C’est vers 22 heures, vendredi dernier, que la Direction de la Holcim et les syndicats (CFDT, CGC, CGTR) ont signé un accord mettant fin aux négociations salariales annuelles commencées dans l’entreprise vers la mi-mai. De l’avis des syndicats, elles progressaient peu sur certaines revendications.
Les discussions avaient abouti sur plusieurs questions importantes, telles la révision des classifications - pour laquelle une commission va se mettre en place pour poursuivre le travail sur les 6 prochains mois - ou encore les plans de carrière. Mais cela “coinçait” pas mal sur les augmentations de salaires. Certes, la barre avait été mise très haut, par la CGTR notamment, qui réclamait une augmentation à 2 chiffres pour tout le monde.
Avec les discussions, les revendications ont été réajustées et, comme le soulignent les syndicalistes ouvriers, ces discussions ont permis d’unir toutes les catégories, jusqu’aux cadres. Lorsque l’idée d’un mouvement de grève est venue, à l’appui de la demande d’augmenter les salaires, tout le monde a suivi.

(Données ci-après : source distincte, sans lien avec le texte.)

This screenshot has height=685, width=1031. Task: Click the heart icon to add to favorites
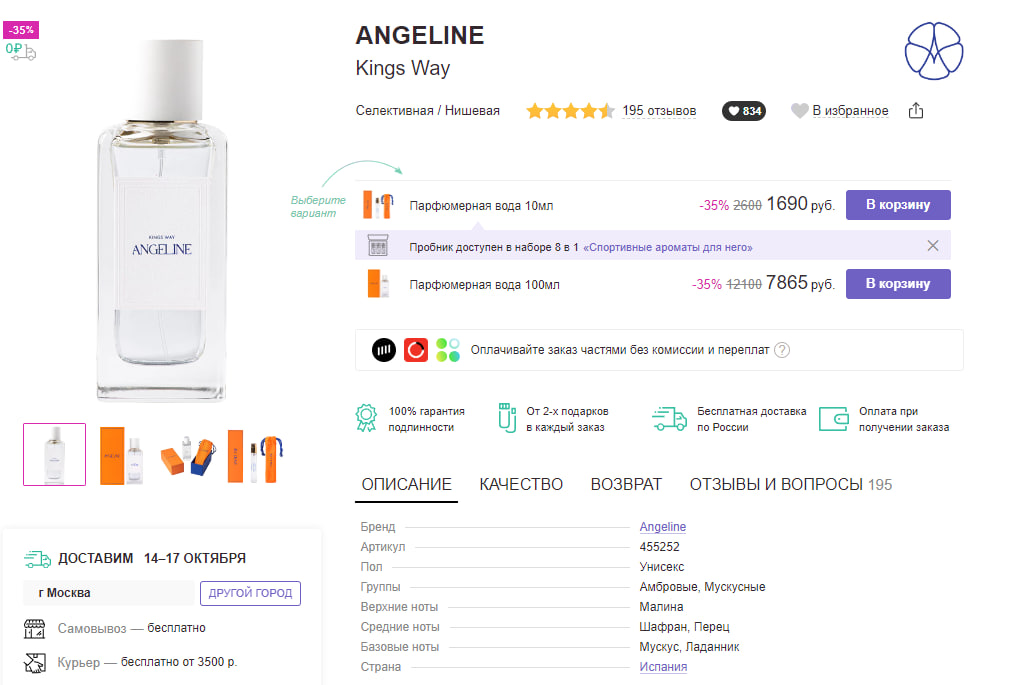tap(799, 110)
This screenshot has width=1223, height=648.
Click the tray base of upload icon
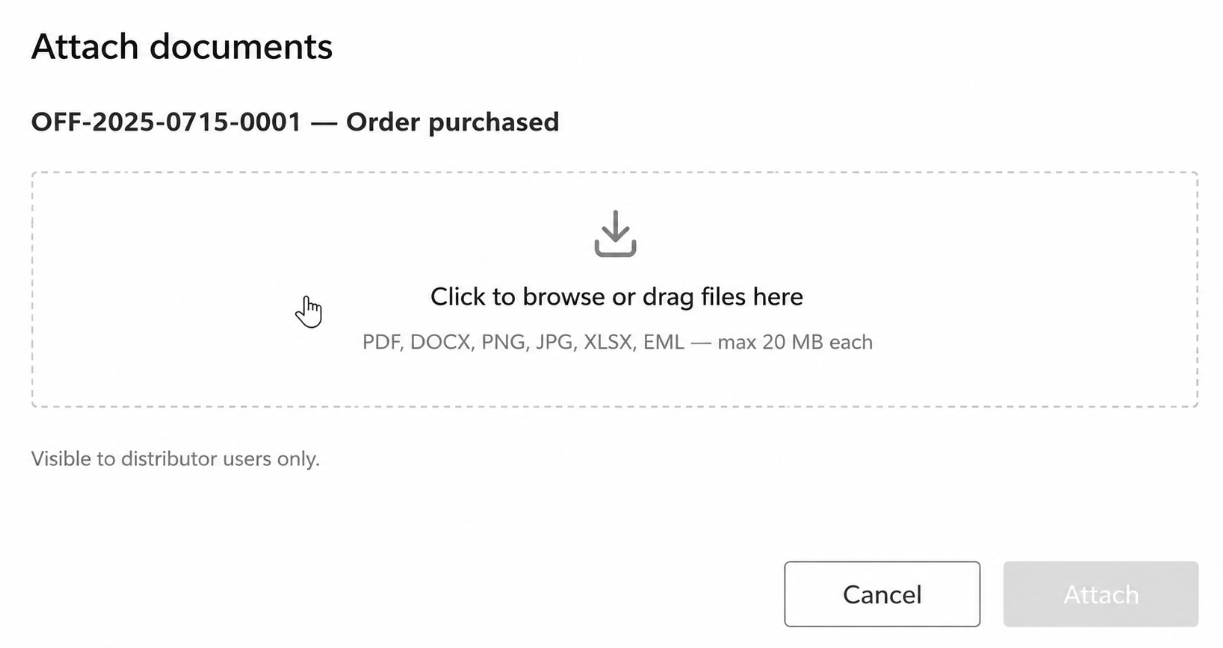pyautogui.click(x=615, y=249)
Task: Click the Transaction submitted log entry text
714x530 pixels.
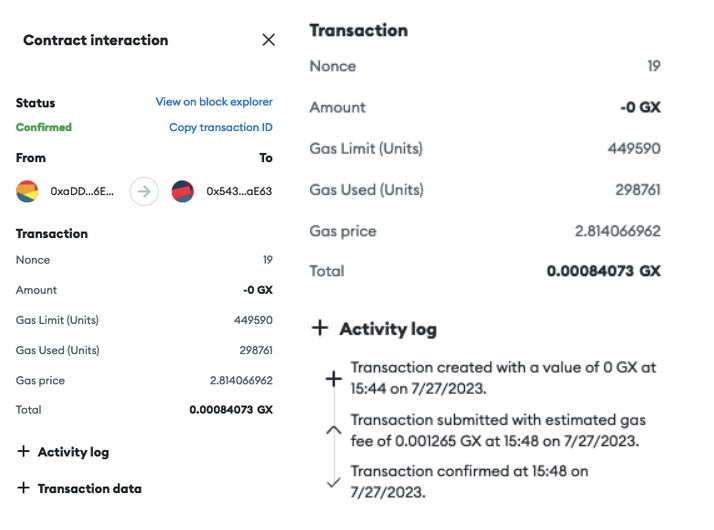Action: (x=498, y=430)
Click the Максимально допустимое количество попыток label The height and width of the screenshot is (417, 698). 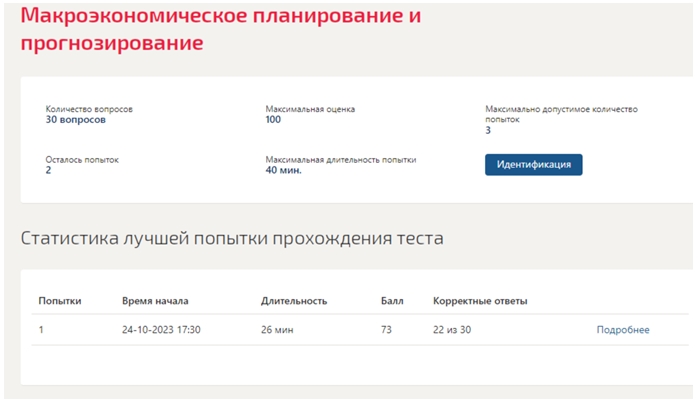(x=561, y=114)
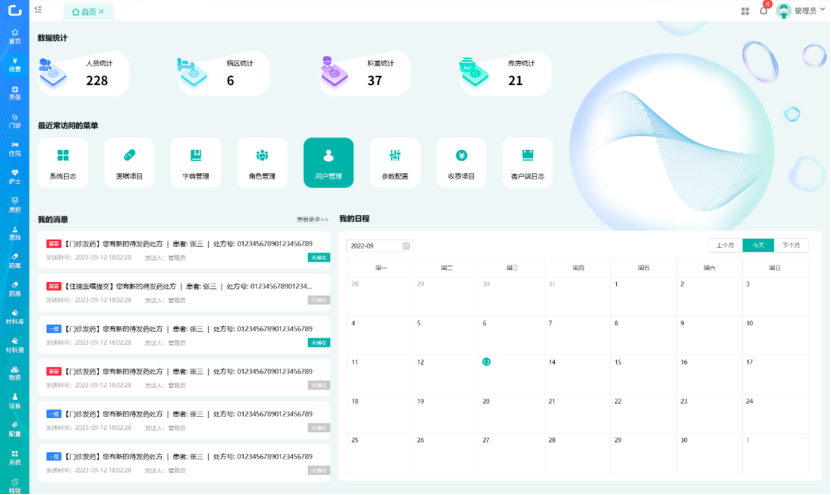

Déclenchée jeudi 22 juin, la grève a accéléré le processus, et la signature est intervenue le lendemain, non sans mal, avec l’arbitrage de l’Inspection du travail.
Les salariés de la Holcim du Port ont obtenu une revalorisation moyenne globale de 2,25% au-dessus de la grille du BTP, soit une augmentation de 8,5% pour les manœuvres, 4,5% pour les ouvriers qualifiés et 0,25% pour les cadres. Ils ont obtenu aussi que l’employeur prenne la part la plus importante dans le paiement de la mutuelle. Une prime variable de productivité (de 1% à 1,5% du salaire brut) fait aussi partie de l’accord.
Au final, même s’il a été difficile à boucler, l’accord salarial d’entreprise semble avoir pris en compte le besoin de “remotivation” ressenti par les salariés de la Holcim. "Pour une entreprise qui a pris 75% du marché, certains salaires sont vraiment trop à la traîne", nous a déclaré Jimmy Bourgogne (CGTR), pour expliquer qu’il reste du travail - ce sera le rôle de la commission mise en place - pour mettre chacun à son niveau de qualification, selon ses compétences.